Shell-shock; unconsciousness; after improvement in symptoms (4 months) return to trenches; more symptoms after 5 days: Sensory disorders, especially on left side (the side more exposed to explosion); exaggerated reflexes on right side with slight clonus and with Babinski sign. Improvement.
Case 257. (Gerver, 1915.)
A Russian Captain, 45 (heredity good; non-alcoholic, non-syphilitic; always in good health) sustained shell-shock in a battle in southeastern Prussia, August 13, 1914, and was unconscious for two days. He was carried to one of the provisional field hospitals, and then evacuated to Petrograd, where during a period of four months, he was given electricity, suggestion, and baths. He was feeling so much better in December, 1914, that he went back to the front and headed his company in the trenches. He stood only five days of trench work, and was sent for mental examination December 29, 1914.
The captain was of middle height, well developed but poorly nourished, of a dejected and preoccupied appearance, looking to one side in conversation, and finding difficulty in the expression of his thoughts. He talked almost exclusively of his illness. He found difficulty in adding or subtracting 2-digit figures. He seemed to have amentia, frequently being mistaken as to the most important dates in his life. He complained of general weakness and inability to work. Any endeavor to concentrate caused vertigo, irritation, and pains in the head. Day and night he was troubled about his health, his future, and his family’s future. He was going to become an invalid and a burden. He was tormented with the idea that people thought him a simulator. He complained of lumbar pains. It seems that the explosion had affected the left side of the body more than the right and he complained more of pains upon that side. In the dark his gait was unsteady, and he often had marked tremors of feet and hands. In excitement the tremor would increase uncontrollably. The patient thought that his hearing was diminished, especially upon the left side, and that his left ear was weaker than the right. He slept poorly and had many nightmares; his appetite was poor, and he was constipated. There was difficulty in respiration; the pupils were slightly dilated and sluggish in their responses.
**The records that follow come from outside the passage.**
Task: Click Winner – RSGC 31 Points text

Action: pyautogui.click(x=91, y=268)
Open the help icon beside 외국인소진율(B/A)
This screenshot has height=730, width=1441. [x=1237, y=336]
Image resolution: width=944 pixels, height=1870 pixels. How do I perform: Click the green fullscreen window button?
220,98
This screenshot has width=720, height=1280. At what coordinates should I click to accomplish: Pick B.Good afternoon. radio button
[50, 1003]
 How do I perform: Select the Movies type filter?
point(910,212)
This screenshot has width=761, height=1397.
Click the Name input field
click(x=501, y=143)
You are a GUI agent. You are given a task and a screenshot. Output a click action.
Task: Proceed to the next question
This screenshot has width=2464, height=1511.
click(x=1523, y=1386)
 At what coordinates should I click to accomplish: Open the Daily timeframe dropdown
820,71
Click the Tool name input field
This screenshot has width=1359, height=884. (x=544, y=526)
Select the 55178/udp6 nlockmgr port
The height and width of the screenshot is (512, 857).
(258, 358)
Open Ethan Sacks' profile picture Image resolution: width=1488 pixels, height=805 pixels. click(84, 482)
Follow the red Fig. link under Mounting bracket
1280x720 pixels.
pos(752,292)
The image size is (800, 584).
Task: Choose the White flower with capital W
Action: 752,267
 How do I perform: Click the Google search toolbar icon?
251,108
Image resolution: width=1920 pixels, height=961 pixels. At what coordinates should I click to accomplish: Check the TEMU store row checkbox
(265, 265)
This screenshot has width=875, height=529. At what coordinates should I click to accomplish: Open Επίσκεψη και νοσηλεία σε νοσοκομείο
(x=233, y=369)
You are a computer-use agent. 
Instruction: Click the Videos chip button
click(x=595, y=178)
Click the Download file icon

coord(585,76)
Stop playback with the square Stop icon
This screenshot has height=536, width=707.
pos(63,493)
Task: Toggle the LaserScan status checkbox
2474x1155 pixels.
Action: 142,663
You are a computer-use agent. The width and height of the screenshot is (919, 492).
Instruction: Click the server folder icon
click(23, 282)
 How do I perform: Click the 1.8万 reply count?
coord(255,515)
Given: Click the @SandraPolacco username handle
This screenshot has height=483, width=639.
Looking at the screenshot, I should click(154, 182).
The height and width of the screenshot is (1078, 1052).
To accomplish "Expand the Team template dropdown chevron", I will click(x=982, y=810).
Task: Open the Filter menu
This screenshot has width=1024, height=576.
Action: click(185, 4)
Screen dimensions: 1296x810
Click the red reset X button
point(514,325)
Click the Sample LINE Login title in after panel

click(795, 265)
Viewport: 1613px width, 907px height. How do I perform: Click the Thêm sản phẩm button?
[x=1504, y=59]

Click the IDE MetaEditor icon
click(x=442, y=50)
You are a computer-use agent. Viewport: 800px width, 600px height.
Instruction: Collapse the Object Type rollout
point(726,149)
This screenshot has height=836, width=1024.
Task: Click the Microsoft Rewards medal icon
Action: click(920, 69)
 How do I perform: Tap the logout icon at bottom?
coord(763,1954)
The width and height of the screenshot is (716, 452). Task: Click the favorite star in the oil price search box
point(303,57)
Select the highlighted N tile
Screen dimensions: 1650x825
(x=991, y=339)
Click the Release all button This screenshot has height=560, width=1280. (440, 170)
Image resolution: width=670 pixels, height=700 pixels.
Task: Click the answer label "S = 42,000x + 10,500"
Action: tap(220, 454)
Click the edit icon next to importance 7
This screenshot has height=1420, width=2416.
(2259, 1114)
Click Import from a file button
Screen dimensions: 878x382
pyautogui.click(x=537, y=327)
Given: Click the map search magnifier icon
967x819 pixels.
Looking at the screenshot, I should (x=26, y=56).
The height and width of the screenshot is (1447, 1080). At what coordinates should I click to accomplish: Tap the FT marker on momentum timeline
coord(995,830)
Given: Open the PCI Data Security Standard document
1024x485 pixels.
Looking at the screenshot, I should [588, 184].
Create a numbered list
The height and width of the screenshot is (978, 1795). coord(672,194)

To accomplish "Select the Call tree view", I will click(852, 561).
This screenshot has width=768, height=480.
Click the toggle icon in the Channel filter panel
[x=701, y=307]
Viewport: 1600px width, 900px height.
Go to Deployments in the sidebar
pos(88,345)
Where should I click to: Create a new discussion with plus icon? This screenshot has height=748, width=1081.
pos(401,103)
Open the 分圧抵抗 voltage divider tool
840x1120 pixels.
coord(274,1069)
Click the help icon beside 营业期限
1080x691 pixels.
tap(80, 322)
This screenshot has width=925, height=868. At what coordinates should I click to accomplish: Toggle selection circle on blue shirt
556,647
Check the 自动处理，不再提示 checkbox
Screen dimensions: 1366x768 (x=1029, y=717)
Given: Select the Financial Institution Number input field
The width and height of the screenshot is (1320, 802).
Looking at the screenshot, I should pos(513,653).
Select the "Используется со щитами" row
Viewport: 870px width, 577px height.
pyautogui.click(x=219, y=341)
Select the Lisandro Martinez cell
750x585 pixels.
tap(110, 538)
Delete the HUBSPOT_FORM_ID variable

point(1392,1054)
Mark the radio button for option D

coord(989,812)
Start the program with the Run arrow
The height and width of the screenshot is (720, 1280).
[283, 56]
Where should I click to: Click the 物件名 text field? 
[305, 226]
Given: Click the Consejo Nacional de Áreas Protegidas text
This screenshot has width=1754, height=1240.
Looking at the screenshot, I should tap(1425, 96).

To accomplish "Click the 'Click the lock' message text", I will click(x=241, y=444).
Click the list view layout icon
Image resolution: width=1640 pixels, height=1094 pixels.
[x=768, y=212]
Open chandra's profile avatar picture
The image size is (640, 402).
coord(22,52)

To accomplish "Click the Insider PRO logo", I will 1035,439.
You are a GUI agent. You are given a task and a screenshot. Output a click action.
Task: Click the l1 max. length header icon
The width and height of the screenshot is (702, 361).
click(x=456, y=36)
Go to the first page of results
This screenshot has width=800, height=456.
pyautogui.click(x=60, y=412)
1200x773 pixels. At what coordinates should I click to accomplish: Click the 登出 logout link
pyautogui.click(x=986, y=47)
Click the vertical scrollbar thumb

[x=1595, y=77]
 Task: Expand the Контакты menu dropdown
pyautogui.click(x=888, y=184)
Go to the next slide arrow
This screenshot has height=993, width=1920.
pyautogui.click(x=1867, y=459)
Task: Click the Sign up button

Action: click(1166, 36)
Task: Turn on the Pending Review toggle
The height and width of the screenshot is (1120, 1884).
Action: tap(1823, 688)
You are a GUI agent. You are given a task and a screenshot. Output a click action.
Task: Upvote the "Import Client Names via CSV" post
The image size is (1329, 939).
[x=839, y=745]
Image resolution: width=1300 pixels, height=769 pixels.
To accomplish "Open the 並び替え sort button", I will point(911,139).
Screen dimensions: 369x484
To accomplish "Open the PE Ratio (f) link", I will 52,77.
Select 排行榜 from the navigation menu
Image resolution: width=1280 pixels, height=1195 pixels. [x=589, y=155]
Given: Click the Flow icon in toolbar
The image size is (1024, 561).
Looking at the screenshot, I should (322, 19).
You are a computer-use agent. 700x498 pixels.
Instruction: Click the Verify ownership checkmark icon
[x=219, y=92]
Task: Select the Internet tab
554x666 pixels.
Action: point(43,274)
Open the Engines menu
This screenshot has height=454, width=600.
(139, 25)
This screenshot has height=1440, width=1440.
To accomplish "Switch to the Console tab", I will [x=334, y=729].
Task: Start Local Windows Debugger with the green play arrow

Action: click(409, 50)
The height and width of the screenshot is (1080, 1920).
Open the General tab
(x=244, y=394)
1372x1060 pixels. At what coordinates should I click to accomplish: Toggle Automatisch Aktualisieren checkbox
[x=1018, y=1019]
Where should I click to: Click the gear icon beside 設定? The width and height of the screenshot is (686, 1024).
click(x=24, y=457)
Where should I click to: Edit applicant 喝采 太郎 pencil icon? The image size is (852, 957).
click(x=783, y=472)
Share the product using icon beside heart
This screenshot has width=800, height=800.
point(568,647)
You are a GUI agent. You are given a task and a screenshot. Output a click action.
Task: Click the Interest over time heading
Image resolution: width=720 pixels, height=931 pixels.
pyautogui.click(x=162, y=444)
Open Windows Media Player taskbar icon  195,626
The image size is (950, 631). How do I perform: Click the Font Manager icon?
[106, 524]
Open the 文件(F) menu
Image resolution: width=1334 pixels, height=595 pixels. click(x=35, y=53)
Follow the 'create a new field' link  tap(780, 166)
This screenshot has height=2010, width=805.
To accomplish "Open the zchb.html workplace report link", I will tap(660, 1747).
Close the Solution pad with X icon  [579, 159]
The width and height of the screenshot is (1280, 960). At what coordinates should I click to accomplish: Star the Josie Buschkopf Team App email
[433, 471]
There was a marked tendency to Rombergism; dermatographia marked; the skull and especially the lumbar spine was painful on tapping; hyperesthesia of the lumbar skin; paresis of left hand and left foot. The tendon reflexes were more marked on the right side than on the left, and there was even a slight ankle and patellar clonus. The Babinski sign was present on the right side. There were frequent fibrillary contractions of the muscles of the trunk and back.
Objectively the hearing was somewhat decreased in the left ear, and the vision of the left eye appeared to be somewhat impaired also. If the eyes had been held closed for a time, there was difficulty in opening them quickly. Aside from a somewhat elevated pulse and slight cardiac arrhythmia, there was no disorder of the internal organs.
This patient remarkably improved but was not absolutely well at the date of the report.
Re organic signs in Shell-shock cases, Oppenheim warns practitioners and experts against undervaluing war neuroses. He does not like to have them set down in too offhand a way, as hysteria, wish-fulfilment, and simulation. Hysteria is not likely, according to Oppenheim, in cases with permanent cyanosis, disappearance of the radial pulse, trophic disturbances, hyperidrosis, alopecia, fibrillary tremors, myokymia, cramps, dilated and sluggish pupils, and weakening of tendon reflexes. Hyperthyroidism also has been found by Oppenheim.